His geographical path has been as circuitous as his career. In New York City, driving a cab in between studies, he went onstage twice at Catch a Rising Star, an auditioning house for promising comics, only to be adjudged on the descent. In Los Angeles, ever the scholar at the University of Southern California, he went on The Gong Show, a sort of television Ship of Fools, and won second place with a trained plant act. (He put a fern through a hoop, shot a plant out of a cannon, sawed a plant in half. An old lady from Santa Monica beat him with a Sophie Tucker impersonation.)
In San Francisco, practicing law, he took sum of his assets: a background in communications and language; solid perception that a stuffed-shirt world could stand to lighten up; natural wit; a smile that could sell used snuff. Then he took to the streets.
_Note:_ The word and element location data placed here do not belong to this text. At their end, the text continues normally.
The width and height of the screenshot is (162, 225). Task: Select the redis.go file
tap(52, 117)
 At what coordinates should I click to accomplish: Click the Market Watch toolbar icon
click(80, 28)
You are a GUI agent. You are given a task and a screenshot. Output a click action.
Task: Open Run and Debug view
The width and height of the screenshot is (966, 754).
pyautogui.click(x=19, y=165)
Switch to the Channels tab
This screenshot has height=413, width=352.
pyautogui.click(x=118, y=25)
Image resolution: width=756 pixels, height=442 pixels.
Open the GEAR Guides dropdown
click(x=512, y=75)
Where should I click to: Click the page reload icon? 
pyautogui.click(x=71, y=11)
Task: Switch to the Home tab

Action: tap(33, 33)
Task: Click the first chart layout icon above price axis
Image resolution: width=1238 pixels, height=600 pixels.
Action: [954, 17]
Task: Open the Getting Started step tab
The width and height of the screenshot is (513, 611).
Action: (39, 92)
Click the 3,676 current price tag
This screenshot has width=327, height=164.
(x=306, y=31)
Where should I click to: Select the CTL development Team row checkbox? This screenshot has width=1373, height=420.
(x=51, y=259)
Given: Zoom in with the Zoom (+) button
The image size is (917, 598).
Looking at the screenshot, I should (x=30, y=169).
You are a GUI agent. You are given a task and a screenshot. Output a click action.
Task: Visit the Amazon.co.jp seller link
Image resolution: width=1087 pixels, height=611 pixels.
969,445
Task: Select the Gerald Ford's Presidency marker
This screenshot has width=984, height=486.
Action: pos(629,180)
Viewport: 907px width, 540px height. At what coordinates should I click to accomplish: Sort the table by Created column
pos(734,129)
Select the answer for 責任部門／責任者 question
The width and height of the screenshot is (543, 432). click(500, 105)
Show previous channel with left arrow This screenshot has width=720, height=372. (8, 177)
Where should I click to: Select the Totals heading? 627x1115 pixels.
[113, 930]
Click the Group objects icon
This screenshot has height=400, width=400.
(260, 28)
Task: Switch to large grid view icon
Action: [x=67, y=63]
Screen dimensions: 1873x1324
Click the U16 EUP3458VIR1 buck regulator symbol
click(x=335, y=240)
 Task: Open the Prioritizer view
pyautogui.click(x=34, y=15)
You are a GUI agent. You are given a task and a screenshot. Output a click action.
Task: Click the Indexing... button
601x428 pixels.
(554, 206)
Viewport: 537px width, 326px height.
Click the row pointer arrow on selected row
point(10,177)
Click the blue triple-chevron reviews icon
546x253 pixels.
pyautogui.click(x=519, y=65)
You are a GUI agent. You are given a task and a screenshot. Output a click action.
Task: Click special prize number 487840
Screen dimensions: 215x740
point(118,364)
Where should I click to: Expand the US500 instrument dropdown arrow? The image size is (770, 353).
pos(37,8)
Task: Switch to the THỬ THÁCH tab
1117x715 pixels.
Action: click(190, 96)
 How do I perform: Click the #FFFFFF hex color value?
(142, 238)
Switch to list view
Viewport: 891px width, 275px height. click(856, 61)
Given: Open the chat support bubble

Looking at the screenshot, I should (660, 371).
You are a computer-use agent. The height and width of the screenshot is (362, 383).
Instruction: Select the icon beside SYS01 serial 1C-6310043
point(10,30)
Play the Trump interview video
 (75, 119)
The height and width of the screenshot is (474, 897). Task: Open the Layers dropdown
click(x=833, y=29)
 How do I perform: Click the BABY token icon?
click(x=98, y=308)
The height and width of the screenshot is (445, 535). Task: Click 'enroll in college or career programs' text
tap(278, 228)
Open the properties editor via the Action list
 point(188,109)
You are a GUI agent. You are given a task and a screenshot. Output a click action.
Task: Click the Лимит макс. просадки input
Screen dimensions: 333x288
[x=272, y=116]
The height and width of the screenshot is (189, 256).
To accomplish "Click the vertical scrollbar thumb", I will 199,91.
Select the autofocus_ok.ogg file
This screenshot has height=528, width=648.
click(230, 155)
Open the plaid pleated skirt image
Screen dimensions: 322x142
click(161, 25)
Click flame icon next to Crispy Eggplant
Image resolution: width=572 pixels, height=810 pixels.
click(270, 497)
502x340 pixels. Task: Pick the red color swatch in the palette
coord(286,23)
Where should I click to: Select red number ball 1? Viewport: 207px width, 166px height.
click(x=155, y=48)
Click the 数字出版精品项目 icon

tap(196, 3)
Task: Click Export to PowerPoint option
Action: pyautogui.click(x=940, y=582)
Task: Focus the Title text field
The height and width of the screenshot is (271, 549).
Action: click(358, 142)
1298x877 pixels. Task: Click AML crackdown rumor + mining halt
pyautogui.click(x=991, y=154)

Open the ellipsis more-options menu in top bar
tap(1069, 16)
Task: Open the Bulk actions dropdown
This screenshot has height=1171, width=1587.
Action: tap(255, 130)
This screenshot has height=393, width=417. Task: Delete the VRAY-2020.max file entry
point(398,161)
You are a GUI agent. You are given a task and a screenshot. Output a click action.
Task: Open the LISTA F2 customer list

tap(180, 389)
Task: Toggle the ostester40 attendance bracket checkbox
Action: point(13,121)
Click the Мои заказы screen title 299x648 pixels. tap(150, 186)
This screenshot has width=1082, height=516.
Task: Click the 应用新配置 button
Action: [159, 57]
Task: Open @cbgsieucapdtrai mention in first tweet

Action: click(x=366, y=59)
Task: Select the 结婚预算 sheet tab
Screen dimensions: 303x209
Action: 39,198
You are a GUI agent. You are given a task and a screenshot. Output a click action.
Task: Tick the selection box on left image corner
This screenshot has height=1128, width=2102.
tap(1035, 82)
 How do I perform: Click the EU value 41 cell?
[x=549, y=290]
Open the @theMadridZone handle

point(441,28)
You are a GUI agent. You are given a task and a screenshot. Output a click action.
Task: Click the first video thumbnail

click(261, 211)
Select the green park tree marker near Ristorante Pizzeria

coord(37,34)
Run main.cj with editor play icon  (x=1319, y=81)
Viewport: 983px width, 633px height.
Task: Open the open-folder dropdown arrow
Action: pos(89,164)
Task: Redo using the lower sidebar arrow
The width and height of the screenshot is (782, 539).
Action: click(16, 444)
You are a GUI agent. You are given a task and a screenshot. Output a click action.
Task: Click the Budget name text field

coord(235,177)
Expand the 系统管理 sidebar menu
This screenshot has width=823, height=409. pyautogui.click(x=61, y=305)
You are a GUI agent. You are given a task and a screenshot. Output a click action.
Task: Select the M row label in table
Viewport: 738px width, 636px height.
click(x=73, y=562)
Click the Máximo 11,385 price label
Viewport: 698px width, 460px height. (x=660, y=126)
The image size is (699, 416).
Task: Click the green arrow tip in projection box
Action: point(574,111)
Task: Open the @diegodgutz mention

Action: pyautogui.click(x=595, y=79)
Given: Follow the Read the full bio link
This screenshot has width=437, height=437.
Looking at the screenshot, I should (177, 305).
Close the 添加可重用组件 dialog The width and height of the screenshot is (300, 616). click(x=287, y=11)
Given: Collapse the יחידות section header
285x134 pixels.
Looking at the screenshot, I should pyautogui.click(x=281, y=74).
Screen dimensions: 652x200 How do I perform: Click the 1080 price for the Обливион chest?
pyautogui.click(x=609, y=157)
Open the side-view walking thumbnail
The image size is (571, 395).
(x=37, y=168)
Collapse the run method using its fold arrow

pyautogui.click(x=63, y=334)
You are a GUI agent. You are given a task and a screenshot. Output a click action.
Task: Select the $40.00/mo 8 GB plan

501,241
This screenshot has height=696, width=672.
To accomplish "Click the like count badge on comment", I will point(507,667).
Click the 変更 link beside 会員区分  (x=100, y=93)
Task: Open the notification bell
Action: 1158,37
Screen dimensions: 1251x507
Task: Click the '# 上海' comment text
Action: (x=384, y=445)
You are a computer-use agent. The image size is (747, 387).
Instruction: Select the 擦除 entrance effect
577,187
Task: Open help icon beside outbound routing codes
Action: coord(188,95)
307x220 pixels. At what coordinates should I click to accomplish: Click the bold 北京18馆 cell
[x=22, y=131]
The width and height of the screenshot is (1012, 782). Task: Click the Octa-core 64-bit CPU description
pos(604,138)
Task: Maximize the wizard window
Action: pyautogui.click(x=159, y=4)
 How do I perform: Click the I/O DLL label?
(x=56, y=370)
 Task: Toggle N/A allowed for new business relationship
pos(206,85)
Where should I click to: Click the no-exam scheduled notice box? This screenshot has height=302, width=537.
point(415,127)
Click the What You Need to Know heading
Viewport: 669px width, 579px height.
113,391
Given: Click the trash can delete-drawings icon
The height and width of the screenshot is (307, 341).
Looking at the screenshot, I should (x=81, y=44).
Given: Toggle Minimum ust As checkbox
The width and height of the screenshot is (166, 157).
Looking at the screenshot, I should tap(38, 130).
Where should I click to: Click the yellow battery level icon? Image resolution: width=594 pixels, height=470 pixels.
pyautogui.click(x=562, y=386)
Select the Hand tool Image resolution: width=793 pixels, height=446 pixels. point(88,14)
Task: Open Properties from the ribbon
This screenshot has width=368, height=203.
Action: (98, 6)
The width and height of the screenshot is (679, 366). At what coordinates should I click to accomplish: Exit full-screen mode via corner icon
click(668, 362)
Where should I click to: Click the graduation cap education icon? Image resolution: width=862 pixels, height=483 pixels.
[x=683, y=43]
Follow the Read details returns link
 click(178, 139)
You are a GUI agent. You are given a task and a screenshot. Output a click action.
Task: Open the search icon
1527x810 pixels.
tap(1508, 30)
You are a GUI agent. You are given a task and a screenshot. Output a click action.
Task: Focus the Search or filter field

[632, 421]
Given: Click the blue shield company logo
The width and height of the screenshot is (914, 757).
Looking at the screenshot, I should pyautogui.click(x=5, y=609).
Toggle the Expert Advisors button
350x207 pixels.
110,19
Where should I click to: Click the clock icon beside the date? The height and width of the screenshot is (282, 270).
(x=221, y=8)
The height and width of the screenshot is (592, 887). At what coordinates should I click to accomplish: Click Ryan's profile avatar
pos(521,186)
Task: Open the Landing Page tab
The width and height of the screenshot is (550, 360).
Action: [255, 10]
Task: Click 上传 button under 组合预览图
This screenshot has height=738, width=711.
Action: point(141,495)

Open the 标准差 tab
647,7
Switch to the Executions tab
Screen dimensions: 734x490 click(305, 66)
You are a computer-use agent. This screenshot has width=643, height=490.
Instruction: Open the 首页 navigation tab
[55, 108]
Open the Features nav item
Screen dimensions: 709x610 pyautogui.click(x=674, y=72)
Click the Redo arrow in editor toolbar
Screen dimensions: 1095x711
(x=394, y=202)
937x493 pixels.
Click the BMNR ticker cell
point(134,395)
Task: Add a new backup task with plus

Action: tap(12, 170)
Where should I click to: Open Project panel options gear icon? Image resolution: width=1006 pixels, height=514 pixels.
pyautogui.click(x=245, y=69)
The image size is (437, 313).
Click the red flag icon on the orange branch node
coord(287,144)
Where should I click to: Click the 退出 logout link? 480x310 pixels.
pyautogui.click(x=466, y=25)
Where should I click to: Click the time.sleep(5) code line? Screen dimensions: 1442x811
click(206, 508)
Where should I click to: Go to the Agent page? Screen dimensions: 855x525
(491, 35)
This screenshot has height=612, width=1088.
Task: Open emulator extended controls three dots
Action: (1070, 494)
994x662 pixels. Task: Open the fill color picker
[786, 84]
That was two years ago. In the course of his humor counseling since, he has tried to find a funny bone in the Internal Revenue Service, the San Francisco police department, the board of directors of the California Business Bank, any number of software manufacturers in Silicon Valley, the University of Santa Clara business school, a group of Navy missile engineers and the National Conference of State Legislatures, all of which have paid hundreds of dollars to hear him out. Though Kushner has had to shore up his income by writing for legal newspapers, his oddball calling just now appears to have reached the brink of earning him a living.
"So what do you charge?" an advertising executive asked Kushner one morning. It was one of those soft San Francisco days--a day that makes a fellow feel like tossing his hat in the air--and Kushner had gone into it wearing his best three-piece blue suit ("Hey! When you're a humor consultant, you can use all the credibility you can get!"). The air in his conference room, however, was not as rosy as that outside. The executive, not a warm man it would seem, had conceded Kushner 30 minutes only after lengthy persuasion. He had already brushed aside, without seeking the price ($1,500), an internal training program that would, among other things, help diffuse tension in the office. "We manage by fear," he had said.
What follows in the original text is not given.